Making speech recognition more responsive, and to have it work offline, is a nice development. “Given the trends in the industry, with the convergence of specialized hardware and algorithmic improvements, we are hopeful that the techniques presented here can soon be adopted in more languages and across broader domains of application,” writes Google, as if it is the trends that need to do the hard work of localization. So in a way this is just kind of a stress test for the real thing. So what’s the catch? Well, it only works in Gboard, Google’s keyboard app, and it only works on Pixels, and it only works in American English. No need to wait until you’ve finished a sentence to think whether you meant “their” or “there” - it figures it out on the fly. Google’s work on the topic, documented in a paper here, built on previous advances to create a model small and efficient enough to fit on a phone (it’s 80 megabytes, if you’re curious), but capable of hearing and transcribing speech as you say it. Dictation also supports numerous voice commands that allow you to select/edit text, move the cursor to a specified. But steady advancements in the field have made it plausible to do so, and Google’s latest product makes it available to anyone with a Pixel. Your phone could do it, for sure, but it wouldn’t be much faster than sending it off to the cloud, and it would eat up your battery. It’s not just about hearing a sound and writing a word - understanding what someone is saying word by word involves a whole lot of context about language and intention. Why not just do the voice recognition on the device? There’s nothing these companies would like more, but turning voice into text on the order of milliseconds takes quite a bit of computing power. This can take anywhere from a handful of milliseconds to multiple entire seconds (what a nightmare!), or longer if your packets get lost in the ether. The delay occurs because your voice, or some data derived from it anyway, has to travel from your phone to the servers of whoever operates the service, where it is analyzed and sent back a short time later. The dictation feature is currently available only if you use the online app in the Chrome browser.

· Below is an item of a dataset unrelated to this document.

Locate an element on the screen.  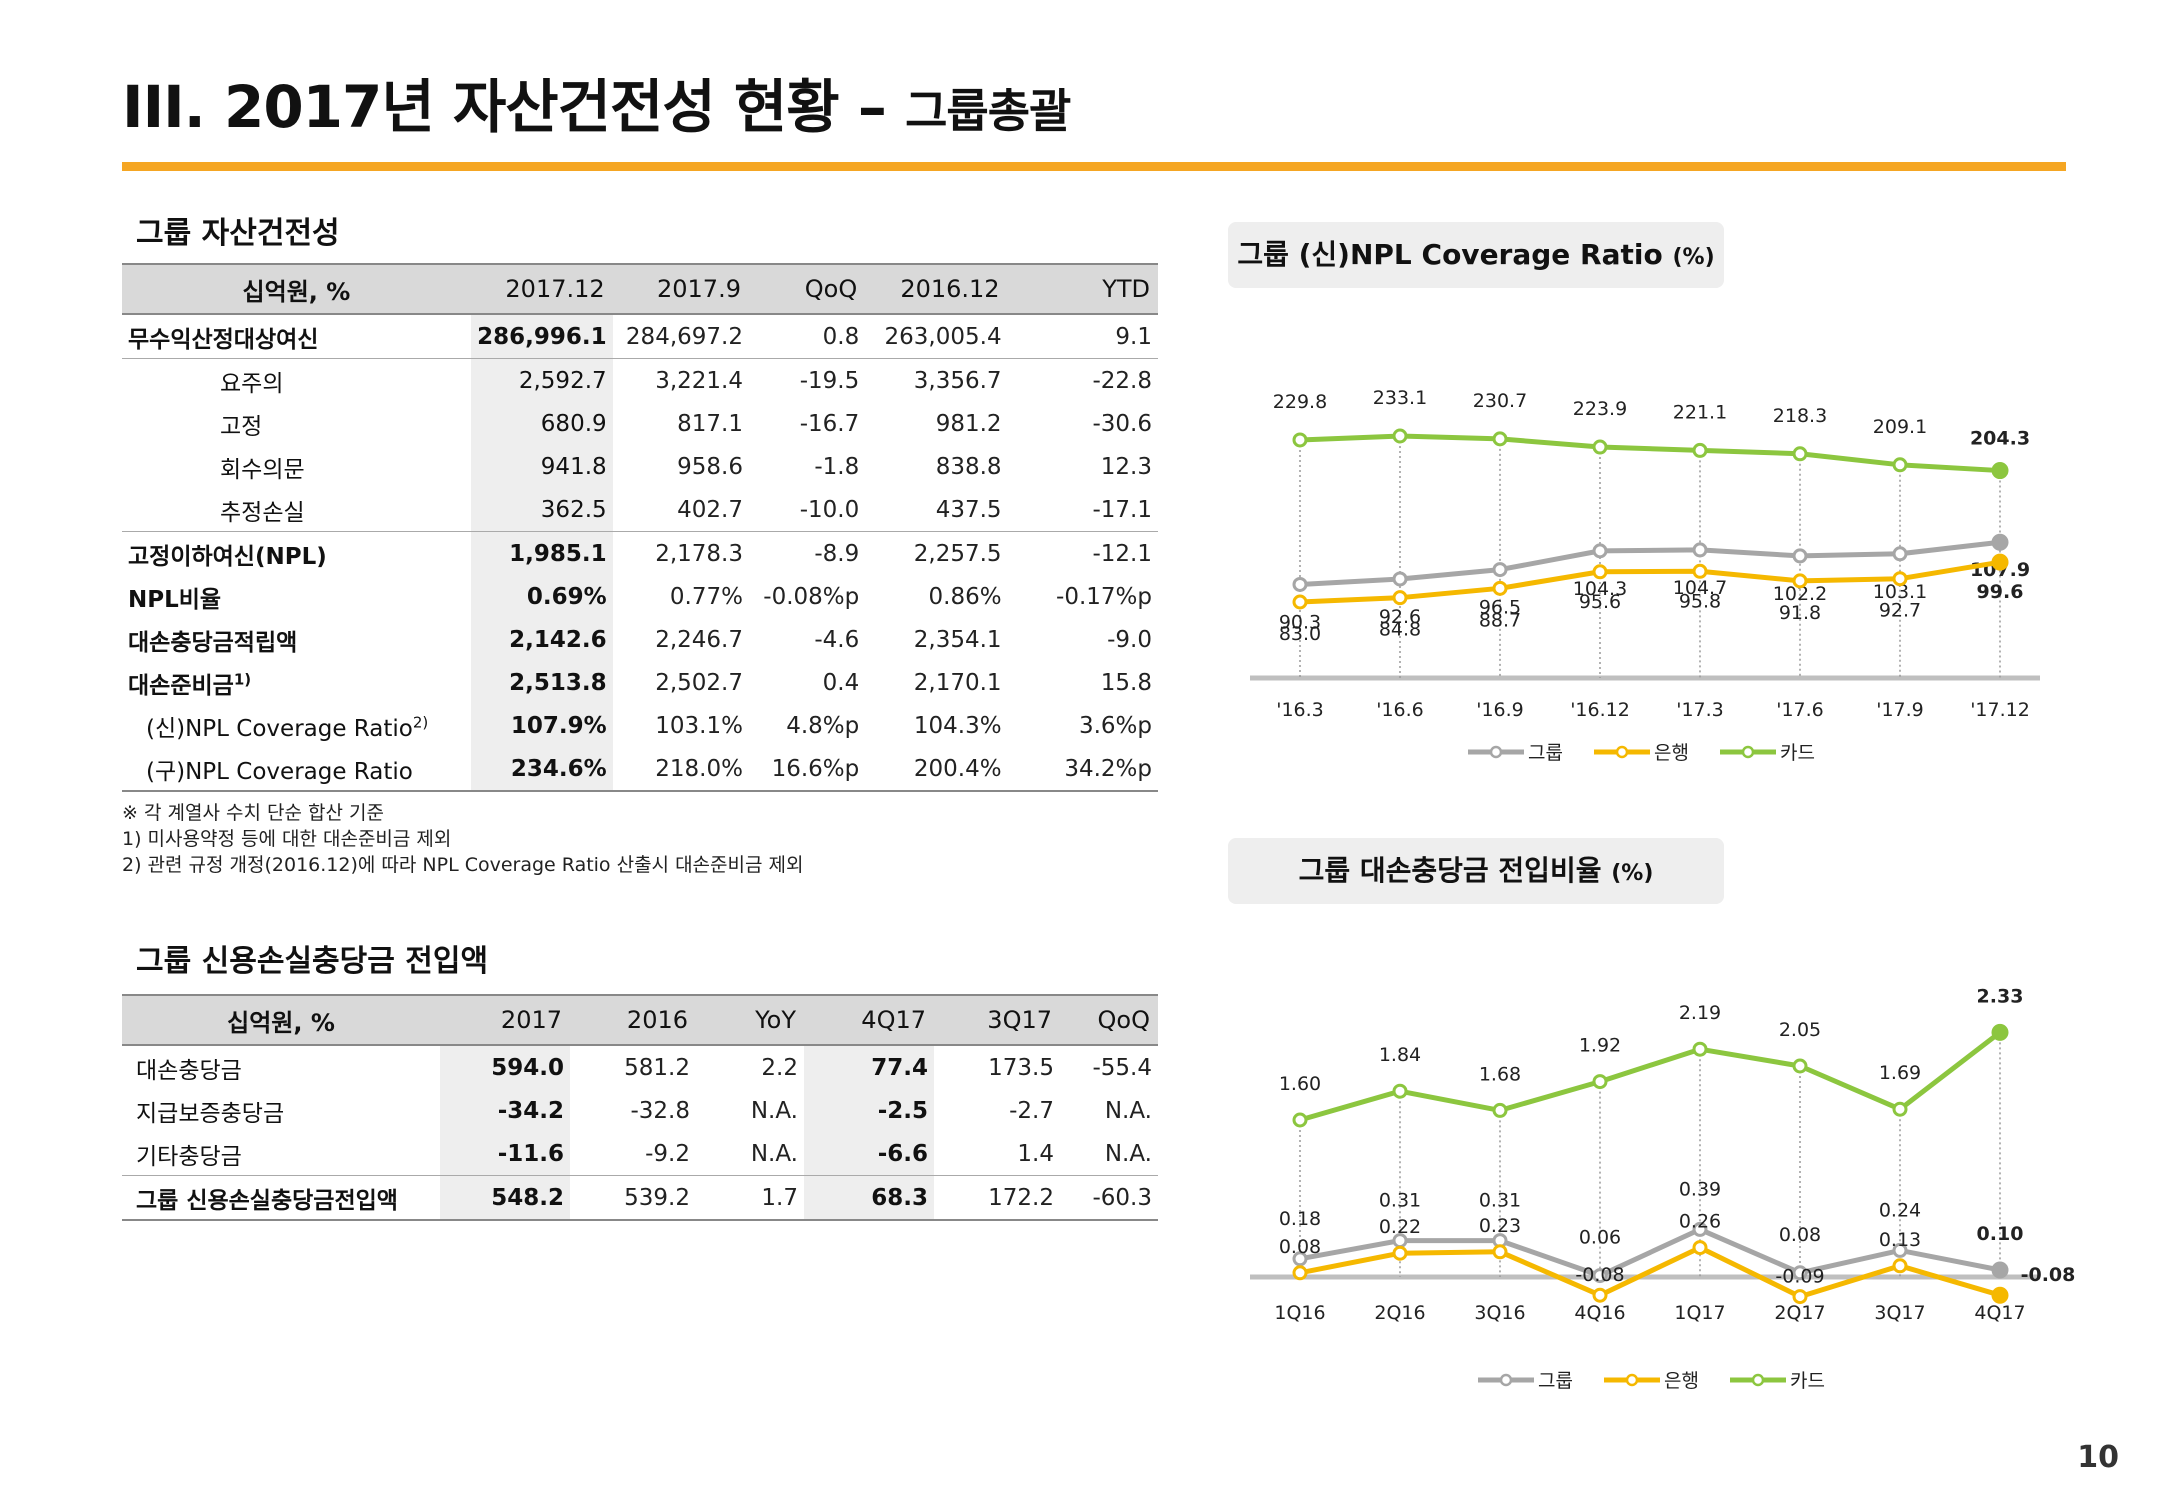
cell-value: -55.4 is located at coordinates (1122, 1068).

#Google voice dictation online free#
Google’s latest speech recognition works entirely offline, eliminating that delay altogether - though of course mangling is still an option. Google Docs had added a dictation feature a few years back in the free Google Docs online application.

Voice recognition is a standard part of the smartphone package these days, and a corresponding part is the delay while you wait for Siri, Alexa or Google to return your query, either correctly interpreted or horribly mangled.